Work out or not? Training while sick.
Alright, so you aren't feeling well and want to know if you should work out anyway?
Depends... In doing some more research to validate my own opinions on the matter, it was hard to come up with any short and concise advice. You really have to figure out your symptoms and know if you just have a mild cold, allergies, the flu, or possibly something else. This is the standard disclaimer - go to your doctor if you are unsure. Relying on Internet advice, even from a health care professionals blog, is not a smart move. Make an appointment if you have any questions or concerns.
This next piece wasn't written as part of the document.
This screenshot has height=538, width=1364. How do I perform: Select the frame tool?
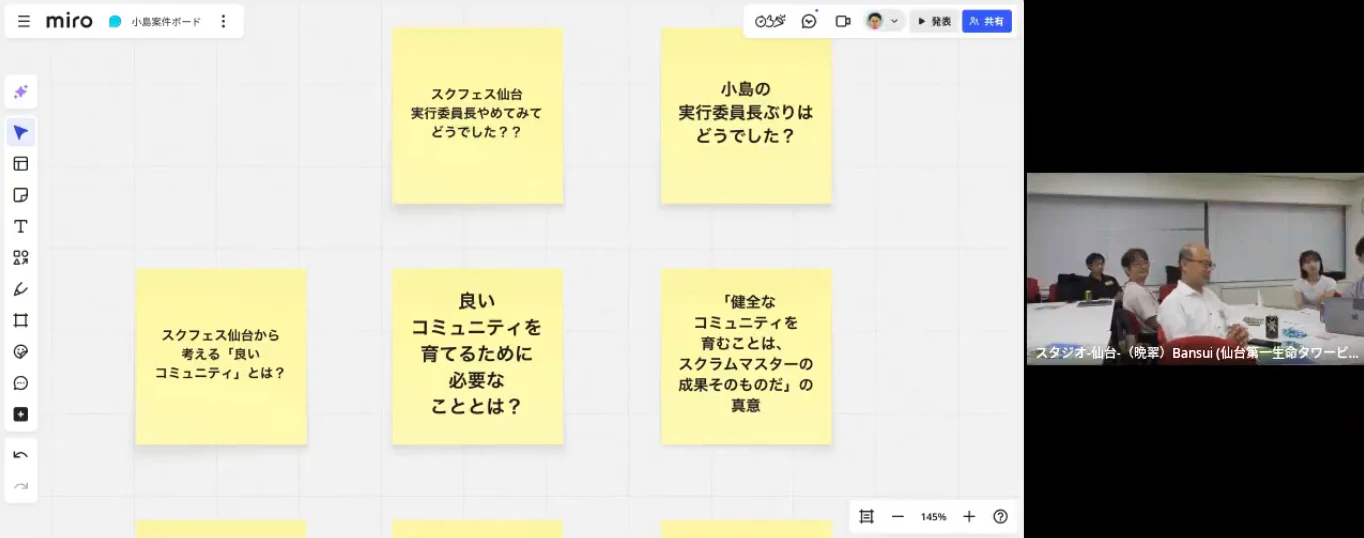(20, 320)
I am going to take a bit of risk and assume we are only talking about the little gray area of "kind of sick" "un-descriptive not feeling well" and we all know that obvious violent flu, food poison, pneumonia, and other very obvious levels of sick are no goes for working out.
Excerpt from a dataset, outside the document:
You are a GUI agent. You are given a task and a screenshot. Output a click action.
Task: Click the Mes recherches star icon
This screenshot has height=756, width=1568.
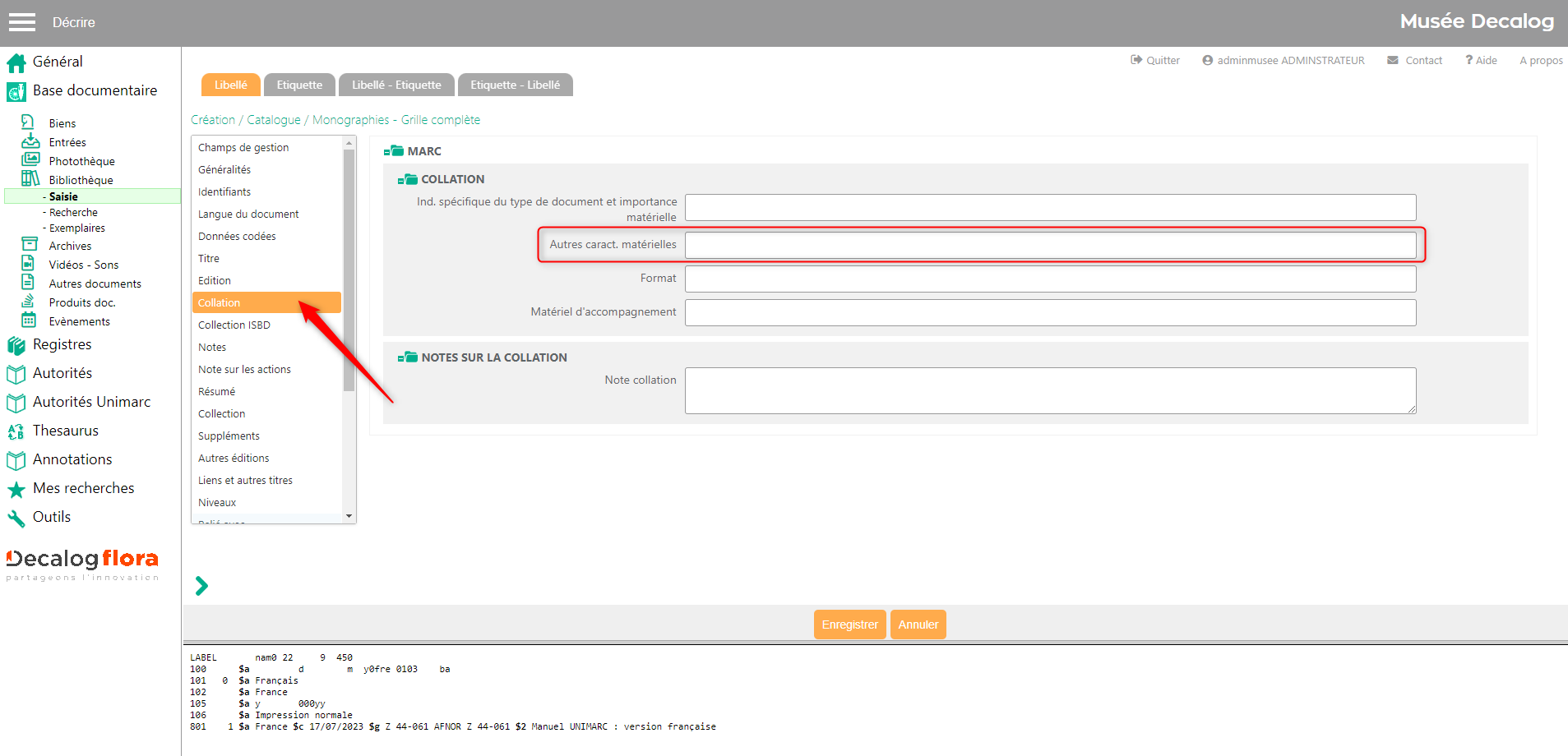(x=16, y=490)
If you are otherwise fine and the workout is your only concern it is safe to say that if your symptoms are above the neck and you do not have a fever, exercise is probably safe. Intensive exercise should be postponed until a few days after the symptoms have gone away. Use some caution, you might be able to workout through a little head cold but if not taken care of and monitored it can develop into something more serious.
However, if there are symptoms or signs of the flu, such as fever, extreme tiredness, muscle aches, swollen lymph glands, then at least two days for everyday you where sick are needed for recovery before you continue with intense exercise again.
but, but, but.... I was sick for a whole week, you really want me to take two weeks off? Three weeks without training!
It does sound a bit severe, but hear me out.
1. you where probably over training anyway - if your immune system was up to par you probably would not have been sick as long. Also, if you jump back into heavy training you will be very likely to have a repeat or two and miss well more than 3 weeks, but with actual sick days.
2. If you happened to just be very sick and weren't simply over trained - that is hard on your body. Your immune system just ran it's own ironman event and it needs time to recover from it's own sort of workout. Just like an injury, you want to come back stronger than before so let your body heal.
3. You are not going to lose that much fitness... Really, it will be OK. If you don't follow my advice and start training anyway, you will have a noticeable decrease in performance and fitness. It is expected and normal, but guess what? You'll slowly pick it up and be back to normal in about....... oh right around two week. Probably the same place as if you just took the time off to begin with, but with the disadvantages mentioned above.
Feeding the addiction. If you consider yourself a seasoned triathlete, you more likely than not have an addictive personality and training is your vice. You're fixated on psychological/physical effects of physical exercise and fitness and being sick is driving you crazy, feeling better and taking time off? Do some light cross training. Go for a walk. Did out that Beach Cruiser bike. Being physically active is okay, and there is some benefit too. You can go for a bike ride, but you don't have to make it a work out. Try that water aerobics class before lap swim, those old ladies will enjoy the company and if you can trust stereotypes - they probably bake some mean cookies. Show some restraint and you can be back into training healthier and faster and not suffer a mental breakdown from training withdraw.